With the length of the outage it seems more like a DB issue. And if this is still correct there look to be some fragile dependencies.

https://aws.amazon.com/solutions/case-studies/slack/

The API isn't even returning valid error codes.

  logging error: {"subtype":"api_call_error","message":"{\"ok\":false,\"error\":\"_http_error\",\"status\":0,\"retry_after\":null}","stack":"Error\n

As you can hit their api servers I am betting some replication error in mysql but that is just a guess based on that case study.

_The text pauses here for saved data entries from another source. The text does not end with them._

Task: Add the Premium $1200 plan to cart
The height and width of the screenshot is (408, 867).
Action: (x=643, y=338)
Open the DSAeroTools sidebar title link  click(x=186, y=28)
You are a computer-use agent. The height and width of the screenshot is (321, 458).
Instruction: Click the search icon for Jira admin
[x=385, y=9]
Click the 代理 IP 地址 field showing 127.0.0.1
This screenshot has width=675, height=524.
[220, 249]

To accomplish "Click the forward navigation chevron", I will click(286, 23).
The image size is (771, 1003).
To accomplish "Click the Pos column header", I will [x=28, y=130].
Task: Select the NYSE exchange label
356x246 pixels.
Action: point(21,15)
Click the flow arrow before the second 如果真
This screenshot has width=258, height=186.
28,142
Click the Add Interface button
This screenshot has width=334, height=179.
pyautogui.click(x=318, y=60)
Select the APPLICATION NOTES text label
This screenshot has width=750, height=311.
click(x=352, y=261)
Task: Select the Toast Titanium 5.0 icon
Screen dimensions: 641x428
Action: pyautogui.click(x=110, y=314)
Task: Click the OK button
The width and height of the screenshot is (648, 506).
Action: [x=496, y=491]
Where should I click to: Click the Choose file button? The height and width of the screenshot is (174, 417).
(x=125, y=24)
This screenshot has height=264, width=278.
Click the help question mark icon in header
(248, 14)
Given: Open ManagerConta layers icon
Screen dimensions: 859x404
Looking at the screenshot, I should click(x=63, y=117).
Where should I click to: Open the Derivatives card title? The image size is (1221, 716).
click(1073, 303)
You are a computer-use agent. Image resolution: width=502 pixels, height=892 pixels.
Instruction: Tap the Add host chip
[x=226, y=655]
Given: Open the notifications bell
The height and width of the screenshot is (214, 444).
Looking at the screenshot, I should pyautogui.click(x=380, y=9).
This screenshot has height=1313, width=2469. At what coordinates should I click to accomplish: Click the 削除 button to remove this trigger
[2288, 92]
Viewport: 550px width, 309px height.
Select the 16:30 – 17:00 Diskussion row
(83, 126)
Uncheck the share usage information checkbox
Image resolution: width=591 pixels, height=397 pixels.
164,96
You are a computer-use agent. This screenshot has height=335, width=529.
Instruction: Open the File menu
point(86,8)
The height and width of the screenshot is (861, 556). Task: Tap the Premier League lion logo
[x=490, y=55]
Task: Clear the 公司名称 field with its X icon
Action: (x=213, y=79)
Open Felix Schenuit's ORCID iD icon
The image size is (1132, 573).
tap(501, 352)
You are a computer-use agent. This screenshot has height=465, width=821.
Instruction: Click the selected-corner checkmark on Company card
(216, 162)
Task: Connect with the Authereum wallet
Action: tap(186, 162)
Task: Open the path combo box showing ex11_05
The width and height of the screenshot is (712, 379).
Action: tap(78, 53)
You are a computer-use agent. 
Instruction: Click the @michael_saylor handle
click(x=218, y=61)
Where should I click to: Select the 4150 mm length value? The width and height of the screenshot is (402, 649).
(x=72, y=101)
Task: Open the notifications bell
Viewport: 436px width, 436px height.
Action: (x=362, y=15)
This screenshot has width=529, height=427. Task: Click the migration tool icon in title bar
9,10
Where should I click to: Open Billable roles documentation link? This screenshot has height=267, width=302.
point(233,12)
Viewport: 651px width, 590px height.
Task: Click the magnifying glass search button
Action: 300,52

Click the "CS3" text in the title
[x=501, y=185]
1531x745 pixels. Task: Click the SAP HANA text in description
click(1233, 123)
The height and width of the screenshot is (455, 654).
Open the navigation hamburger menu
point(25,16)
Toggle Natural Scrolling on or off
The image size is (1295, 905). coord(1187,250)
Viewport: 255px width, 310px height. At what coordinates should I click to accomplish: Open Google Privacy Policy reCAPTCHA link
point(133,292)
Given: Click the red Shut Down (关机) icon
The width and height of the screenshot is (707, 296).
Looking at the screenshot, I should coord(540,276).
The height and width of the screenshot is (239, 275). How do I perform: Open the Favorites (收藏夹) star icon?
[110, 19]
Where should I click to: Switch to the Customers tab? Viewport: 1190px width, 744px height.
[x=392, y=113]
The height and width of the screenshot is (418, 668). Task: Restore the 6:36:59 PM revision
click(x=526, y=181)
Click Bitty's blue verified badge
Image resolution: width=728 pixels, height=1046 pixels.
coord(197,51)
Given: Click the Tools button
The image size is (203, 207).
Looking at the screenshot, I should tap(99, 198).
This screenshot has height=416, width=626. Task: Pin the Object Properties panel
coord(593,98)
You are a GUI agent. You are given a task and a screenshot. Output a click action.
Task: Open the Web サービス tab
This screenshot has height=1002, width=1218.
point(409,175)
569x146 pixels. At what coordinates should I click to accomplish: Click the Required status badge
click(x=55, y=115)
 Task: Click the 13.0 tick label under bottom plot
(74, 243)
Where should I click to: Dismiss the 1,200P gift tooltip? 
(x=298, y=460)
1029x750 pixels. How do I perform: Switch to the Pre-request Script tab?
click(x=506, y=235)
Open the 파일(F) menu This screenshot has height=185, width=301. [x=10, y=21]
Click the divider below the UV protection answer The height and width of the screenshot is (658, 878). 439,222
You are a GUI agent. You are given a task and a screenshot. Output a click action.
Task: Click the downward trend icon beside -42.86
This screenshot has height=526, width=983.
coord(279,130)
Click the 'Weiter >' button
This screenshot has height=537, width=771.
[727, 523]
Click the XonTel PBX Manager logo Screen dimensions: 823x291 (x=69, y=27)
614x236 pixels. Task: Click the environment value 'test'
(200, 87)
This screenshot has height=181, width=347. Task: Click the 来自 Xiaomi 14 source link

I am betting they are saying 'connectivity' because that is the error the client logs.

nyrikki · on Nov 1, 2017

It is back up for me, but now I am annoyed they can't follow specs at all.

For l

They ignore:

https://standards.freedesktop.org/basedir-spec/basedir-spec-...

And kitchen sink everything under the xdg config dir...

  ~$ ls .config/Slack/
  Cache/                Cookies-journal       
  dictionaries/         installation          Local 
  Storage/        
  Preferences           QuotaManager-journal  
  Cookies               databases/            GPUCache/             
  local-settings.json   logs/                 QuotaManager          
  storage/

munk-a · on Oct 31, 2017

It's an even worse sign when the page half-loads with some stylesheets missing.

Florin_Andrei · on Oct 31, 2017

Maybe they should not serve the static content with "Cache-Control: max-age=1". That's rarely a good idea.

cadr · on Oct 31, 2017

Yeah, it alternates loading telling me everything is fine, and just giving me a nginx 500 error. Seems that the status page should be hosted differently so it can be up even when other things are having issues.

seanp2k2 · on Nov 1, 2017

Returned for me when I was looking but took ~30 seconds to do so. They should host their status page on a separate domain and use something like CloudFlare in front of it to help with sudden spikes in traffic. Another alternative is to use Twitter / Facebook as the status page and let them deal with the traffic spikes, or just serve static HTML.

Gibbon1 · on Oct 31, 2017

It's a sign that we need to appease the beer gods.